Knee Pain and Problems

Brief anatomy of the knee:
The knee is a vulnerable joint that bears a great deal of stress from everyday activities such as lifting and kneeling, and from high-impact activities such as jogging and aerobics.

The knee is formed by the:

  • tibia - shin bone or larger bone of the lower leg
  • femur - thigh bone or upper leg bone
  • patella - kneecap

Each bone end is covered with a layer of cartilage that absorbs shock and protects the knee. Basically, the knee is two long leg bones held together by muscles, ligaments, and tendons.

There are two groups of muscles involved in the knee. The quadriceps muscles, which are located on the front of the thighs, straighten the legs. The hamstring muscles, which are located on the back of the thighs, bend the leg at the knee.

Tendons are tough cords of tissue that connect muscles to bones. Ligaments are elastic bands of tissue that connect bone to bone.

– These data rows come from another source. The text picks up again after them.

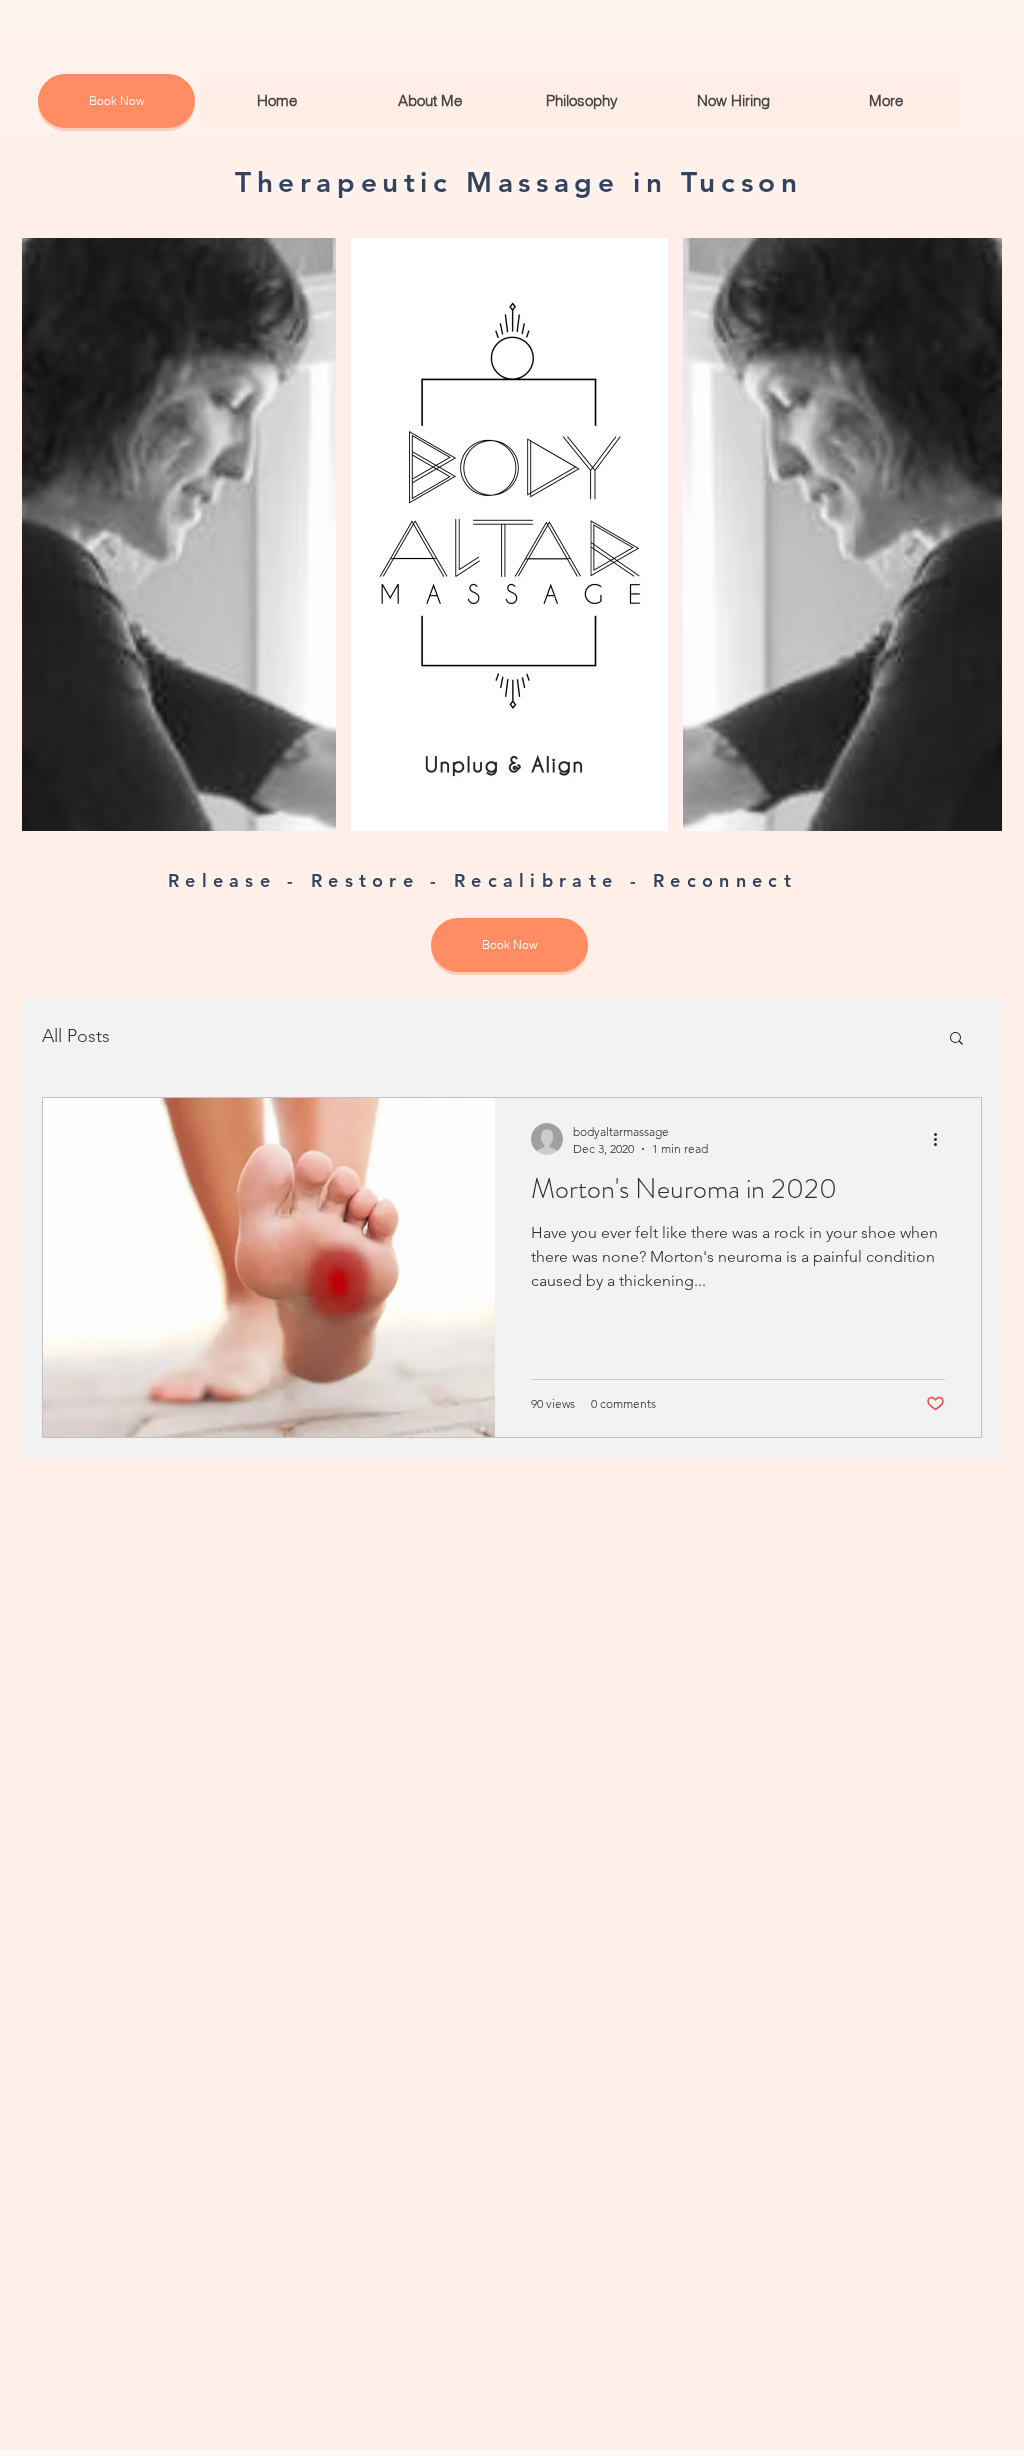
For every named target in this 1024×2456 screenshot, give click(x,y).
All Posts (76, 1036)
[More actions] (942, 1139)
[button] (956, 1039)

Some ligaments on the knee provide stability and protection of the joints, while other ligaments limit forward and backward movement of the tibia.

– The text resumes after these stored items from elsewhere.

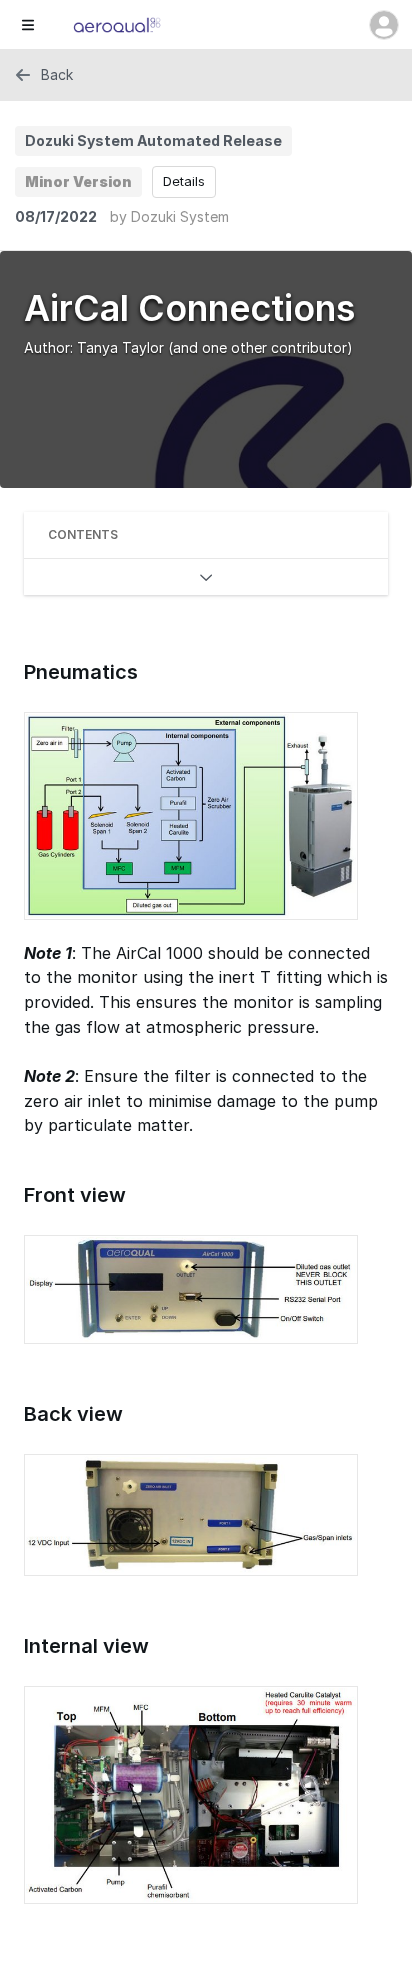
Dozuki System (180, 216)
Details (184, 181)
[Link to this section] (14, 673)
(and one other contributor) (260, 347)
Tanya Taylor (120, 347)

What are some common knee problems?
Many knee problems are a result of the aging process and continual wear and stress on the knee joint (i.e., arthritis). Other knee problems are a result of an injury or a sudden movement that strains the knee. Common knee problems include:

sprained or strained knee ligaments and/or muscles - caused by a blow to the knee or a sudden twist of the knee. Symptoms often include pain, swelling, and difficulty in walking.

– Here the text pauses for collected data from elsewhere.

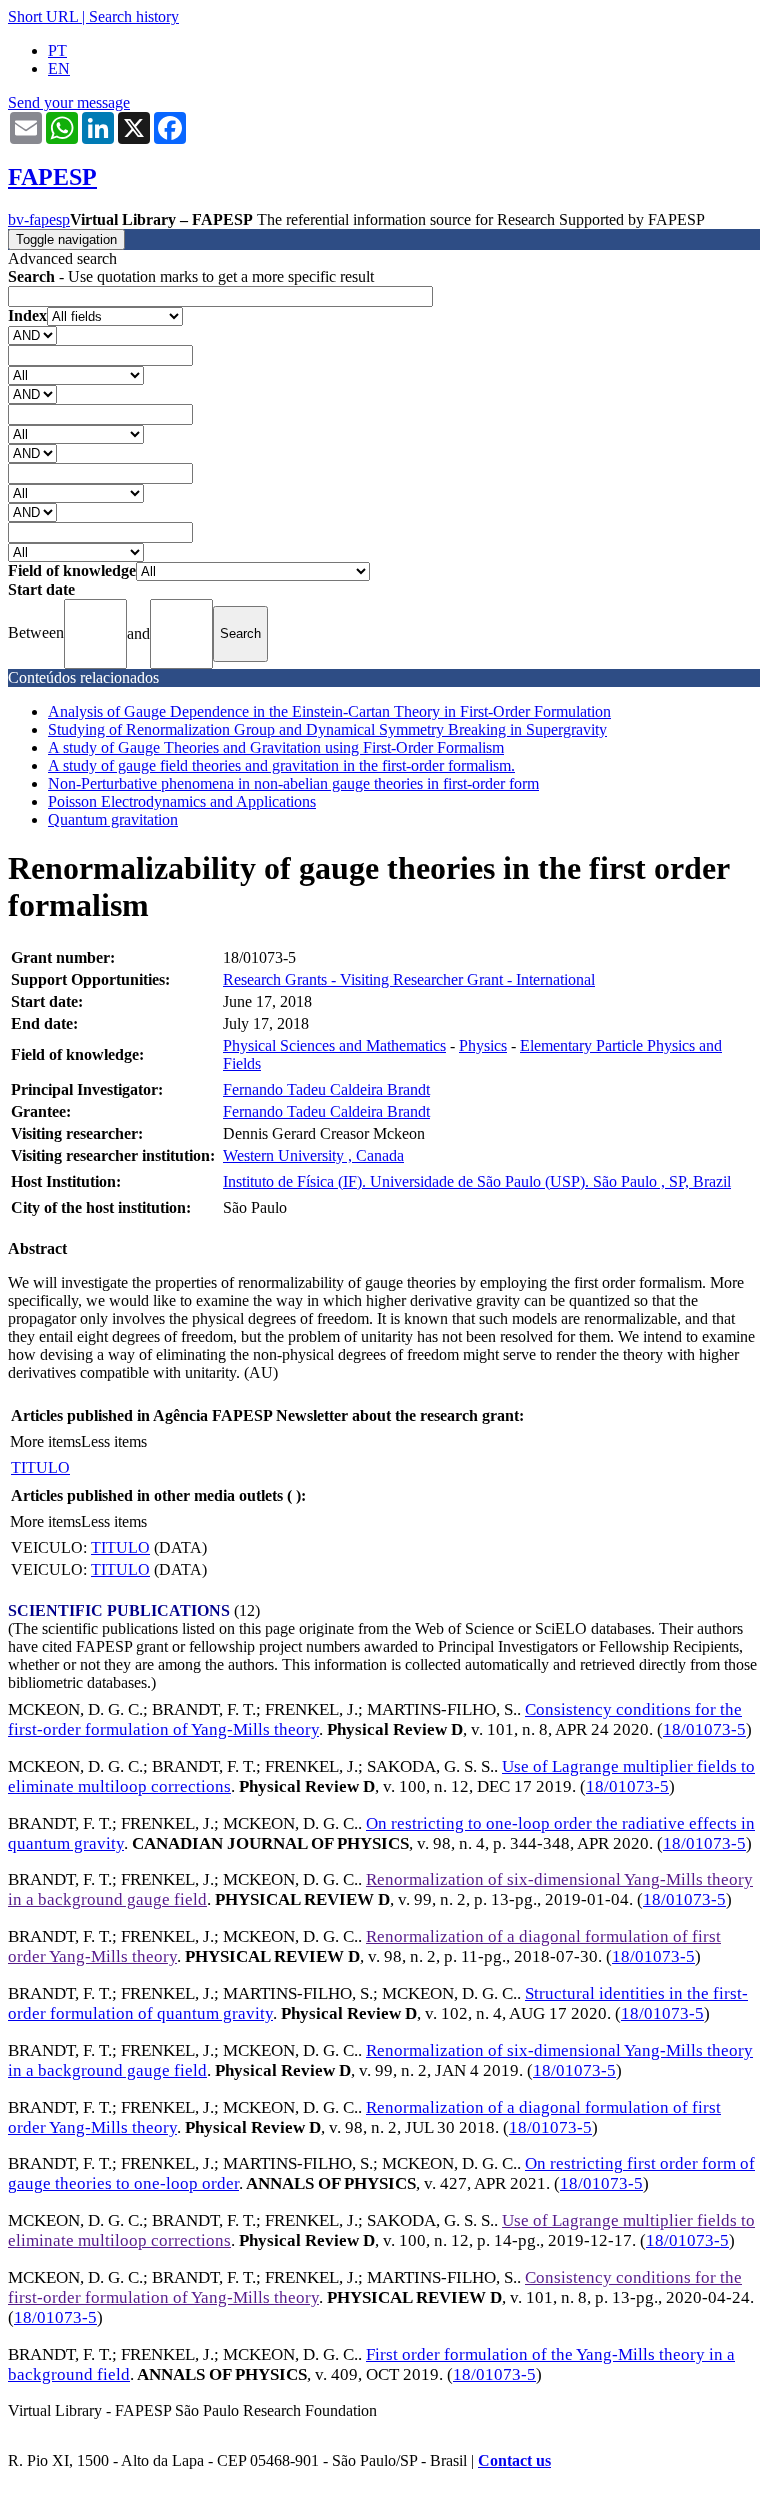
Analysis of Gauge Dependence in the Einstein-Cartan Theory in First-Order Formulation (329, 711)
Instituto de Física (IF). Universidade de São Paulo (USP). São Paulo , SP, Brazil (477, 1181)
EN (59, 68)
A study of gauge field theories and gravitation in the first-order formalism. (281, 765)
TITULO (40, 1467)
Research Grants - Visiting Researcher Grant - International (409, 979)
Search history (134, 16)
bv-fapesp (39, 219)
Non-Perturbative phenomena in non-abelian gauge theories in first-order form (293, 783)
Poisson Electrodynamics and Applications (182, 801)
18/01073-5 (704, 1729)
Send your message (69, 102)
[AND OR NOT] (32, 334)
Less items (114, 1441)
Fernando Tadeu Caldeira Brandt (326, 1089)
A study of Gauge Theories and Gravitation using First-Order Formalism (276, 747)
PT (57, 50)
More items (45, 1441)
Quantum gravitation (113, 819)
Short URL (43, 16)
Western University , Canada (313, 1155)
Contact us (514, 2460)
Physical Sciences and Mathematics (334, 1045)
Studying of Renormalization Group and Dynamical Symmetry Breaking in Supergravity (327, 729)
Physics (483, 1045)
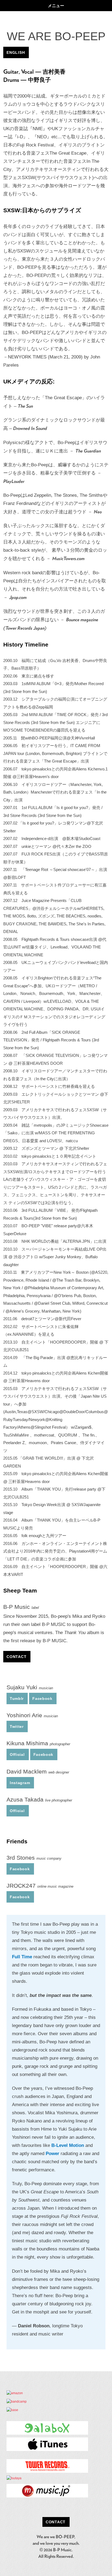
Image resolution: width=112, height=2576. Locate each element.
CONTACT (16, 1656)
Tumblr (17, 1698)
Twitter (17, 1726)
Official (17, 1754)
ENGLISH (16, 52)
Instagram (20, 1783)
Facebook (42, 1698)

torn cartilage - trauma can also tear the menisci (pads of connective tissue that act as shock absorbers and also enhance stability). Cartilage tears can often occur with sprains. Treatment may involve wearing a brace during an activity to protect the knee form further injury. Surgery may be needed to repair the tear.

tendonitis - inflammation of the tendons that may result from overuse of a tendon during certain activities such as running, jumping, or cycling. Tendonitis of the patellar tendon is called jumper's knee.This often occurs with sports such as basketball, where the force of hitting the ground after a jump strains the tendon.

arthritis - osteoarthritis is the most common type of arthritis that affects the knee. Osteoarthritis is a degenerative process where the cartilage in the joint gradually wears away, and often affects middle-age and older people. Osteoarthritis may be caused by excess stress on the joint such as repeated injury or being overweight.

Rheumatoid arthritis can also affect the knees by causing the joint to become inflamed and by destroying the knee cartilage. Rheumatoid arthritis often affects persons at an earlier age than osteoarthritis.

How are knee problems diagnosed?
Knee problems are diagnosed in several ways, beginning with a medical history and physical examination, followed by diagnostic tests, including:

  • x-ray
  • magnetic resonance imaging (MRI) uses energy from a powerful magnet to create a series of cross-sectional images of a specific part of the knee. An MRI can often determine damage or disease in a surrounding ligament or muscle.
  • computerized axial tomography (CAT) scan or computerized tomography (CT) scan produces cross-sectional images of the knee tissues on a computer screen. These images show soft tissues more clearly than regular x-rays.
  • arthroscopy is a minimally-invasive diagnostic and treatment procedure used for conditions of a joint. This procedure uses a small, lighted optic tube (arthroscope) which is inserted into the joint through a small incision in the knee. Images of the inside of the knee joint are projected onto a screen.
  • bone scan (radionuclide scanning) uses a very small amount of radioactive material, which is injected into the patient's bloodstream to be detected by a scanner. This test shows blood flow to the bone and cell activity within the bone.

Treatment for knee problems:
Specific treatment will be determined by the physician(s) based on:

  • patient’s age, overall health, and medical history
  • extent of the disease, injury, or condition
  • expectations for the course of the disease, injury, or condition
  • patient’s tolerance for specific medications, procedures, or therapies
  • patient’s (or family’s) opinion or preference

If initial treatment methods do not provide relief and x-rays show destruction of the joint, the orthopaedist may recommend total joint replacement for the knee.